**Task description:** Every line of the entries below from the one containing "兵庫 (17) (87, 1657)" to the one containing "Cookies policy (49, 418)", both ends included, must be written out exactly. No other line belongs in the answer.

Available data Start Marker

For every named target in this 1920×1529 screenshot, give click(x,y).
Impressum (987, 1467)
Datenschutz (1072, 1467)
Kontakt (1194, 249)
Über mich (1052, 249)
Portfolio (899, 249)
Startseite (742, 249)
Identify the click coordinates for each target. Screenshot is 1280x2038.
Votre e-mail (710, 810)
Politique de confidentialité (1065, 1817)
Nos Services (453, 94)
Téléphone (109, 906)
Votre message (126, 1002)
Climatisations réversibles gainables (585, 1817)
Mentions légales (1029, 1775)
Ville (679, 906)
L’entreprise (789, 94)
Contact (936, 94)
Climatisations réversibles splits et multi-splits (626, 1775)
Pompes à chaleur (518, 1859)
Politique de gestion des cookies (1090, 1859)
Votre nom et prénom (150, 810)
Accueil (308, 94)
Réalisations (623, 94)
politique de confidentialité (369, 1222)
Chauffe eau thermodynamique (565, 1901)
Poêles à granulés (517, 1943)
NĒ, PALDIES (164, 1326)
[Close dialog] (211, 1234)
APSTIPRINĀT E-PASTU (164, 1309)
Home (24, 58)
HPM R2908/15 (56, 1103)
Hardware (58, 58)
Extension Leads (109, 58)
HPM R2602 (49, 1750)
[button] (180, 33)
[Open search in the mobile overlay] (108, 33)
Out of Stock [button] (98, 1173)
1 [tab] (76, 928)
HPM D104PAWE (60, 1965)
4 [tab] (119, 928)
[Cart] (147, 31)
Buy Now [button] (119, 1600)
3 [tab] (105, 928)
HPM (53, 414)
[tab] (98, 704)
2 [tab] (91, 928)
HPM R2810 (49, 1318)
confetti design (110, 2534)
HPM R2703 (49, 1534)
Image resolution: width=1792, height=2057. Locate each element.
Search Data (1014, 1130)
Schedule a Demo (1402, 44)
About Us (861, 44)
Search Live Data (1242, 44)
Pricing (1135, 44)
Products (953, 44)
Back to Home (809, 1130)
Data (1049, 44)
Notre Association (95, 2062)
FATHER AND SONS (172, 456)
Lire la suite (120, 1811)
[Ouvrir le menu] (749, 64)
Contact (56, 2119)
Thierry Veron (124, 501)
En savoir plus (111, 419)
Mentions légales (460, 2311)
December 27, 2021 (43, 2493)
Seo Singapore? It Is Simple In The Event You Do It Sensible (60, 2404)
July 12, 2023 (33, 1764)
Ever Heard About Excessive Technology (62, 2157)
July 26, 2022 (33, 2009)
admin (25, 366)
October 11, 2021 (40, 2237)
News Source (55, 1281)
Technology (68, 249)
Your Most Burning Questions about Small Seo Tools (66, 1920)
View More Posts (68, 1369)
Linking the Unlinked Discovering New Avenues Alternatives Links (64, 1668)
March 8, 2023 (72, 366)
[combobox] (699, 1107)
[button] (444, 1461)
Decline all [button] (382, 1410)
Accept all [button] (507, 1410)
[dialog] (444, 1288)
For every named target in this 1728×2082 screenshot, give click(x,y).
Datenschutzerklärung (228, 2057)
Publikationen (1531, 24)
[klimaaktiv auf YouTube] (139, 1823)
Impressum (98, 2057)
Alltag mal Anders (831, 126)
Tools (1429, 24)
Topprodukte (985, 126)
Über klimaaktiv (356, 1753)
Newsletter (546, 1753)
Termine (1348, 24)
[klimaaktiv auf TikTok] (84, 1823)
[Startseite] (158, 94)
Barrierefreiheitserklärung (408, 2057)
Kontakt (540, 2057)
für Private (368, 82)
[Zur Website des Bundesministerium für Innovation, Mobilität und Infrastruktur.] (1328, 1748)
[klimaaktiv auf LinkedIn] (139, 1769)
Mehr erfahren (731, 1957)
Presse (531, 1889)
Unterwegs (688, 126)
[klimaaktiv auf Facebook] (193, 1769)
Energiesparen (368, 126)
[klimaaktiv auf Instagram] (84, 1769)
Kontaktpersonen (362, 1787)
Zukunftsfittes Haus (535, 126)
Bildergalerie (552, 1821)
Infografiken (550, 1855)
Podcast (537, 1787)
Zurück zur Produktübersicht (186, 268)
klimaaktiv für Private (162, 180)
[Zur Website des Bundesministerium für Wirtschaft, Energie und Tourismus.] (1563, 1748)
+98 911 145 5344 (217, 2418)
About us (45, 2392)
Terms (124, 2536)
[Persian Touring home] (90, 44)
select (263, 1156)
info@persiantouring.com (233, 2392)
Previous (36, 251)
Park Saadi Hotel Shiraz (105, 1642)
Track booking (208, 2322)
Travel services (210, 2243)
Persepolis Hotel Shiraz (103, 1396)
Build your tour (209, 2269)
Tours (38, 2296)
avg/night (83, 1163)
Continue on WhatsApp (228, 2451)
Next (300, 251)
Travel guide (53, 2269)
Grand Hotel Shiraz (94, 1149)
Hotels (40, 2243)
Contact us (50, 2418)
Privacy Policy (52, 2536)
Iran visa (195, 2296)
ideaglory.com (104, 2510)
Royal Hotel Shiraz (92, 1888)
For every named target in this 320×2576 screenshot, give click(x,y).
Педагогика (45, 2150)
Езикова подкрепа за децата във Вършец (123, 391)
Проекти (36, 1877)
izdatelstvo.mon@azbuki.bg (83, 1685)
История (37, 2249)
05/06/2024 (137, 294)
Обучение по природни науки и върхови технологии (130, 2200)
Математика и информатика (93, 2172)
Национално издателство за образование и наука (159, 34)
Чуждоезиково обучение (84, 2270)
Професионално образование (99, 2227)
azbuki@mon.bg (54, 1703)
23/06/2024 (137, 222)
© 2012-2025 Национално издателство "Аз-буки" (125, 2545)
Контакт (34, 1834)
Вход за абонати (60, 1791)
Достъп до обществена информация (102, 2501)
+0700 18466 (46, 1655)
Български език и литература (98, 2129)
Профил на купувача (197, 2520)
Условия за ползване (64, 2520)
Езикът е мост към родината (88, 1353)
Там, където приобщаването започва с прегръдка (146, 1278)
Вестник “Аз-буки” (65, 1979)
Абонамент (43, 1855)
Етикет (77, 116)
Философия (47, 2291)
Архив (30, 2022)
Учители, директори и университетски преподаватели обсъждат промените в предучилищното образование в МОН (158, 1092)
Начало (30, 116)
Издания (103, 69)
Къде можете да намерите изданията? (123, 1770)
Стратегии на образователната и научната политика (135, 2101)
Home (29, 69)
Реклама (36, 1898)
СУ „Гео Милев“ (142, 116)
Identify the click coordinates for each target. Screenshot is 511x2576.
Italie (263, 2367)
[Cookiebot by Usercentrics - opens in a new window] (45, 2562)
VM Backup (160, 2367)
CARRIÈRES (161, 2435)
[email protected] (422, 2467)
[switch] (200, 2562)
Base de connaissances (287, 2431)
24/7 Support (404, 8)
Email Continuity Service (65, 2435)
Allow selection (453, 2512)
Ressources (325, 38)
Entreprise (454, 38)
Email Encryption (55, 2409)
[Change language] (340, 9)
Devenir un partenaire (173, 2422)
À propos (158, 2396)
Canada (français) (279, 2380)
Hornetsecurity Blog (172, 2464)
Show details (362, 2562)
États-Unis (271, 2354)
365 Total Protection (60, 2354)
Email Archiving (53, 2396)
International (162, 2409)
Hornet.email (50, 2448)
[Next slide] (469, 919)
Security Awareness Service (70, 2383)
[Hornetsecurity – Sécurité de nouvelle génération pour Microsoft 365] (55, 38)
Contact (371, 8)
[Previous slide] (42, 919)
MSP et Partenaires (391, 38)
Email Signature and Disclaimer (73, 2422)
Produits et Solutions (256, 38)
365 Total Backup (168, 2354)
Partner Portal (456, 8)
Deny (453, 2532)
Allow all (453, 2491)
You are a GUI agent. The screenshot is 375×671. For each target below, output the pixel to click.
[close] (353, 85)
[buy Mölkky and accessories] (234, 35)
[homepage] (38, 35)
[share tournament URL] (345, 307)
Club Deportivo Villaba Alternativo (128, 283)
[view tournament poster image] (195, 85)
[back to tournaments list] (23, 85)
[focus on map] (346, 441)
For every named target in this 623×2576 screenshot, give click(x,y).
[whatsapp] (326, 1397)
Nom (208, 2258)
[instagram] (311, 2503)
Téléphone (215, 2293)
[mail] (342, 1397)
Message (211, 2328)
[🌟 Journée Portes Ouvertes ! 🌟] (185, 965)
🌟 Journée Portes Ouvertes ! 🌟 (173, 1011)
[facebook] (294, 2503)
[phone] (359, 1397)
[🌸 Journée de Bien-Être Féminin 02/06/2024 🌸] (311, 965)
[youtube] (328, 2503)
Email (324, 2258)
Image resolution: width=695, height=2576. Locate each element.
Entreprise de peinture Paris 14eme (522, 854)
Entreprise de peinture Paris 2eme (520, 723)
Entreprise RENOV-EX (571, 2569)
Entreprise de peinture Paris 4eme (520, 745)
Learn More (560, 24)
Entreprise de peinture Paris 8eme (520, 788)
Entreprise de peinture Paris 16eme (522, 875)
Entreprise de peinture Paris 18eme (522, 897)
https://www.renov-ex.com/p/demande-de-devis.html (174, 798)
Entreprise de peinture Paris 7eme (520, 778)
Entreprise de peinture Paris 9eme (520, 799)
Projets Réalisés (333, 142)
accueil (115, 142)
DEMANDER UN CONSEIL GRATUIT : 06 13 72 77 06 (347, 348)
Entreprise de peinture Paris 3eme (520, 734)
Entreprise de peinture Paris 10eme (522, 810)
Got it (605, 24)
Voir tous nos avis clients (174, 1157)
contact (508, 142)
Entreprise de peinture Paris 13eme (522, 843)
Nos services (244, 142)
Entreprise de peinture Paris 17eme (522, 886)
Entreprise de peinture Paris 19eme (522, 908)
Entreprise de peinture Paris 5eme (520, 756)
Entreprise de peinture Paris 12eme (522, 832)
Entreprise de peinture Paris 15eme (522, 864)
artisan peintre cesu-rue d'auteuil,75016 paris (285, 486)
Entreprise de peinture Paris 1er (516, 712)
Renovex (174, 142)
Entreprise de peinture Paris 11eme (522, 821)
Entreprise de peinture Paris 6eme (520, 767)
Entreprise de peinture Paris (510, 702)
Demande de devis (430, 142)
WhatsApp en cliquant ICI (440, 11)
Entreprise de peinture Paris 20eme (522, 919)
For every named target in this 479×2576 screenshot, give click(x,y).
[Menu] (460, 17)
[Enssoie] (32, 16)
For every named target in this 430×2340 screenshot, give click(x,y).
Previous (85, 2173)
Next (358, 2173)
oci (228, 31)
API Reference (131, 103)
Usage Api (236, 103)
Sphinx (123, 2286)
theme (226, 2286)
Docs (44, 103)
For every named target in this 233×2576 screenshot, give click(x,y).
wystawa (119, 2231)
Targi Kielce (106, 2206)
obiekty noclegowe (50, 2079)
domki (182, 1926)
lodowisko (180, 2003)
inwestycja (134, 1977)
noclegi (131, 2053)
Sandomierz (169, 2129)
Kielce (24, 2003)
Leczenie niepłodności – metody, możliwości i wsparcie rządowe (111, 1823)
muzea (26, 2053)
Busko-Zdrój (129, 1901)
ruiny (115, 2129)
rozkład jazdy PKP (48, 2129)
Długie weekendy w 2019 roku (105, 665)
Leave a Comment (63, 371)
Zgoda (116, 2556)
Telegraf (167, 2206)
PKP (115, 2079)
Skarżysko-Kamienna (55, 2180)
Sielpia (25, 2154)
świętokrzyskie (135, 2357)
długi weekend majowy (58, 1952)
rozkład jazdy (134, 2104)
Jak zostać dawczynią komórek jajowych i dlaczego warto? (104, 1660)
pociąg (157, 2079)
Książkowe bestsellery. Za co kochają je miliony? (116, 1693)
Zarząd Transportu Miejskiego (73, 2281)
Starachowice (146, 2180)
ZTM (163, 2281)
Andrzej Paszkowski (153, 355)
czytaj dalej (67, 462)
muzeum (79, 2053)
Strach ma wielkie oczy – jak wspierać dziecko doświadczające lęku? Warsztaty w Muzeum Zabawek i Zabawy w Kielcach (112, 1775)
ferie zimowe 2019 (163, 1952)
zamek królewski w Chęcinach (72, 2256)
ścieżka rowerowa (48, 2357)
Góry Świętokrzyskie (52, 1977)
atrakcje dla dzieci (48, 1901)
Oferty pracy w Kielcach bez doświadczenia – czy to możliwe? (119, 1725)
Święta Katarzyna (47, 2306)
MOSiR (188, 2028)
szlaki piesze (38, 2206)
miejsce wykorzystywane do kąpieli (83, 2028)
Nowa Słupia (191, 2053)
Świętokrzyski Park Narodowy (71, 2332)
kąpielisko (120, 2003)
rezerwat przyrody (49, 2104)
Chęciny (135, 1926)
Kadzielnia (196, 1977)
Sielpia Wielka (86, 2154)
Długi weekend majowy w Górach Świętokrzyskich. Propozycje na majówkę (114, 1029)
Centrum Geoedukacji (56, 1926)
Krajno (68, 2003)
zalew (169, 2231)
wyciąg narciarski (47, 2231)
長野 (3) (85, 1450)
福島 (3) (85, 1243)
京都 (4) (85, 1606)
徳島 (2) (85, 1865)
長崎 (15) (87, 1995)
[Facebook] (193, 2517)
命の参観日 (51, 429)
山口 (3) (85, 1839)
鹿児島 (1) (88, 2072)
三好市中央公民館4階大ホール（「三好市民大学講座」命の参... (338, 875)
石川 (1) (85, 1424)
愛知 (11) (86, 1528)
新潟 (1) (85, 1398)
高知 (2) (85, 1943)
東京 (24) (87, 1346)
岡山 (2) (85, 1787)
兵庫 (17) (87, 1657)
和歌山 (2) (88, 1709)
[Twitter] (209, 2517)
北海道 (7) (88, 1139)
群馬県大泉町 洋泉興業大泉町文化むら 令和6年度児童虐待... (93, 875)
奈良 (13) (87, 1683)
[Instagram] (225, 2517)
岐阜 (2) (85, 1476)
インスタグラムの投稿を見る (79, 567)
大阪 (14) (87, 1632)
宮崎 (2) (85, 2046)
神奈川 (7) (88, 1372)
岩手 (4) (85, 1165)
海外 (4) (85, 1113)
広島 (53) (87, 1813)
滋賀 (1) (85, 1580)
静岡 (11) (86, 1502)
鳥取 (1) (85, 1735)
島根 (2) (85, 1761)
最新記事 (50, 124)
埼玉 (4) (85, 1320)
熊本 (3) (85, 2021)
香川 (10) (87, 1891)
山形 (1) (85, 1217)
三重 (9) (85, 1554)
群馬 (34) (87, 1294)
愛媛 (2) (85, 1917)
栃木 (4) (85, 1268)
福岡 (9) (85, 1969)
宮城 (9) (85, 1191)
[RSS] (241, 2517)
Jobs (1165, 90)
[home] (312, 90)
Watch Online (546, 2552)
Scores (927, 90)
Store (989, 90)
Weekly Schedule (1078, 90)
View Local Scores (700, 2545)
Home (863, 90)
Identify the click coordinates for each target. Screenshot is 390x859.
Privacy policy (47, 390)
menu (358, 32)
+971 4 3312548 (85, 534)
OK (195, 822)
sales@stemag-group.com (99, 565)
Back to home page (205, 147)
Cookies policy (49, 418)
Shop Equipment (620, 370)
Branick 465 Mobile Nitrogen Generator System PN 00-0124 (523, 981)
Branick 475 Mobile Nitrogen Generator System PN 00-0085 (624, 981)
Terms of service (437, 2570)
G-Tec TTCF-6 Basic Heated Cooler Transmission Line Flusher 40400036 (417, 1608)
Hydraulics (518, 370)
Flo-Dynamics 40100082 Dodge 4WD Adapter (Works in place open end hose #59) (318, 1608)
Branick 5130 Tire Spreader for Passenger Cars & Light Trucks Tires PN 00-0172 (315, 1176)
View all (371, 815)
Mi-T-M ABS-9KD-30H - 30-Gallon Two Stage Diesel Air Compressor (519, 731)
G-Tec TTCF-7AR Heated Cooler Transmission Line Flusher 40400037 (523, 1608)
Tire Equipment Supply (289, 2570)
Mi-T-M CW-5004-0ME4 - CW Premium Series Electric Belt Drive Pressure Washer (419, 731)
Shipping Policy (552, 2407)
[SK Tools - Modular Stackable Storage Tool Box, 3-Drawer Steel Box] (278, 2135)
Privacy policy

Available data End Marker

**Task output:**
兵庫 (17) (87, 1657)
和歌山 (2) (88, 1709)
[Twitter] (209, 2517)
北海道 (7) (88, 1139)
群馬県大泉町 洋泉興業大泉町文化むら 令和6年度児童虐待... (93, 875)
奈良 (13) (87, 1683)
[Instagram] (225, 2517)
岐阜 (2) (85, 1476)
インスタグラムの投稿を見る (79, 567)
大阪 (14) (87, 1632)
宮崎 (2) (85, 2046)
神奈川 (7) (88, 1372)
岩手 (4) (85, 1165)
海外 (4) (85, 1113)
広島 (53) (87, 1813)
滋賀 (1) (85, 1580)
静岡 (11) (86, 1502)
鳥取 (1) (85, 1735)
島根 (2) (85, 1761)
最新記事 (50, 124)
埼玉 (4) (85, 1320)
熊本 (3) (85, 2021)
香川 (10) (87, 1891)
山形 (1) (85, 1217)
三重 (9) (85, 1554)
群馬 (34) (87, 1294)
愛媛 (2) (85, 1917)
栃木 (4) (85, 1268)
福岡 (9) (85, 1969)
宮城 (9) (85, 1191)
[RSS] (241, 2517)
Jobs (1165, 90)
[home] (312, 90)
Watch Online (546, 2552)
Scores (927, 90)
Store (989, 90)
Weekly Schedule (1078, 90)
View Local Scores (700, 2545)
Home (863, 90)
Identify the click coordinates for each target. Screenshot is 390x859.
Privacy policy (47, 390)
menu (358, 32)
+971 4 3312548 (85, 534)
OK (195, 822)
sales@stemag-group.com (99, 565)
Back to home page (205, 147)
Cookies policy (49, 418)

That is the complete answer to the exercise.